I am working a few hours in a greengrocers atm.

Customer: "Do you have any rooties?"

Me: Hmm "Well, we do have quite a few root vegetables in here."
Customer: (slightly irate) "No, no, no. I want beetroot."
Me: "Of course, let me get it for you you demented fool "

Sluggers · 01/07/2013 07:16

My OH calls mushrooms 'mushies' I've never said anything as I think it would be unnecessarily picky but I absolutely HATE it with a passion & already have secret plans to make sure our so far unborn child NEVER EVER uses it!

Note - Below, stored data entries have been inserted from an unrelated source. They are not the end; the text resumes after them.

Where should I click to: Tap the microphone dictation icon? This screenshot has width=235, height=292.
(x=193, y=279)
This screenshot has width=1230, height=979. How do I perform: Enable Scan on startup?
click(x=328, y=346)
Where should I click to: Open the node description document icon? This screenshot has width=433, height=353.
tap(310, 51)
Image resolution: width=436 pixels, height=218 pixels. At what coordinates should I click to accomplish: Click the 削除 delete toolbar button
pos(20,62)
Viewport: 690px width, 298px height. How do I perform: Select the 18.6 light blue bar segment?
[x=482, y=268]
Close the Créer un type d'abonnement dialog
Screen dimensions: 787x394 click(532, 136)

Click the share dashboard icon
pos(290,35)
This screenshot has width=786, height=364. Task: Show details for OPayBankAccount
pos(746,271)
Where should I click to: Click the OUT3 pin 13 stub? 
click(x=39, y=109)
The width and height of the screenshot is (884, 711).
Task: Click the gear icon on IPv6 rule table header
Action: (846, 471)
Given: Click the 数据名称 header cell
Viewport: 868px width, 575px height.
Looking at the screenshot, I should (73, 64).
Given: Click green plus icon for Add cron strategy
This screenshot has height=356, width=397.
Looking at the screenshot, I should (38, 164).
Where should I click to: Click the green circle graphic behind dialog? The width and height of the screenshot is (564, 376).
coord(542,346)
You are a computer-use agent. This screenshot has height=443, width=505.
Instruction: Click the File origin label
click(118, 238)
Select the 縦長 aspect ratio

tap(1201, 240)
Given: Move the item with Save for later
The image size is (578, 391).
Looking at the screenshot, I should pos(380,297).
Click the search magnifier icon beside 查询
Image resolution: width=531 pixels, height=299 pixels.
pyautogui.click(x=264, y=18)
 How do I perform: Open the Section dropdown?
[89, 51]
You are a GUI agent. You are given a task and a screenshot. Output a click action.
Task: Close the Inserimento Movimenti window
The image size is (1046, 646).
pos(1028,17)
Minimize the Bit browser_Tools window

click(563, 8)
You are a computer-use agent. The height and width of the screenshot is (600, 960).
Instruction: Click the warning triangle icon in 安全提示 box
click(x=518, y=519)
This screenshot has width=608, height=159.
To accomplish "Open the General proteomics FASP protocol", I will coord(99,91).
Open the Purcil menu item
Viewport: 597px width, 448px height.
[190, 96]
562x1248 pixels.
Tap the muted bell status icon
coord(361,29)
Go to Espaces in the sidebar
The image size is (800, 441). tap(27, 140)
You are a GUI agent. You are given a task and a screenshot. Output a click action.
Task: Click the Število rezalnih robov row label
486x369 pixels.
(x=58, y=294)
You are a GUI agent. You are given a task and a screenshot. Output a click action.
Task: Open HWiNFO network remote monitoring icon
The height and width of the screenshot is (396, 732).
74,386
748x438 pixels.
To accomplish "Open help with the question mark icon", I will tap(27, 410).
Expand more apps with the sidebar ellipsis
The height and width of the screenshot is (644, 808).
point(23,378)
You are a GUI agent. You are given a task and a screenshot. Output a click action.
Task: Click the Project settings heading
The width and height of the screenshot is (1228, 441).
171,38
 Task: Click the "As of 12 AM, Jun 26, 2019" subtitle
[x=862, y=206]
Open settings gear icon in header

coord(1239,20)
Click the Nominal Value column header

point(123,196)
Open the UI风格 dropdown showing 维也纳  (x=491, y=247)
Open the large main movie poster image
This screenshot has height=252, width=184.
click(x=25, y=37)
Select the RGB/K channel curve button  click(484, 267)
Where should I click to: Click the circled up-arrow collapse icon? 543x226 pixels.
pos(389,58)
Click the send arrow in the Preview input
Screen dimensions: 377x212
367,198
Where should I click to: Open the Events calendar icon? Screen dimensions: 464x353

Phew. I feel so much better Smile

CambridgeBlue · 01/07/2013 07:17

Electric it's because a fried egg sandwich is messy to eat and liable to drop yolk down your front - supposedly you do a sort of banjo strumming motion to wipe it off! Doesn't really work with sausage though...

Stillhopingstillhere · 01/07/2013 08:28

Dh's family say 'roasters' for roast potatoes and it drives me mad. I can feel myself starting to twitch when we go for a meal and roast potatoes are put on the table, wondering which twat will be the first to say 'pass me the roasters.'

As an aside I can't stand hilarious being shortened to hilar or ridiculous being shortened to ridic. One of my ex friends used ridic the other day and I was paralysed with horror.

Where will it end? Are we so lazy / busy we don't have time to say the entire word? Will the English language consist of single syllables in the future causing future scholars to have to interpret our texts in the same way I do with Chaucer?!

gallifrey · 01/07/2013 09:24

My friend calls ketchup TK and whenever she asks for someone to pass the TK she then looks bemused that nobody knows what she is talking about and she then has to say ketchup. She may as well say pass the ketchup in the first place!!

cardamomginger · 01/07/2013 09:28

YANBU. My father abbreviates all sorts of completely random words - foods, countries, medical stuff, everyday objects. Drives me utterly insane.

Weegiemum · 01/07/2013 09:36

If we occasionally get chips from the chip shop (or chippy Grin ), dh refers to it as "a chip" (apparently that's common in N. Ireland) and I've lost count of the number of times someone's said to him "what, just one?".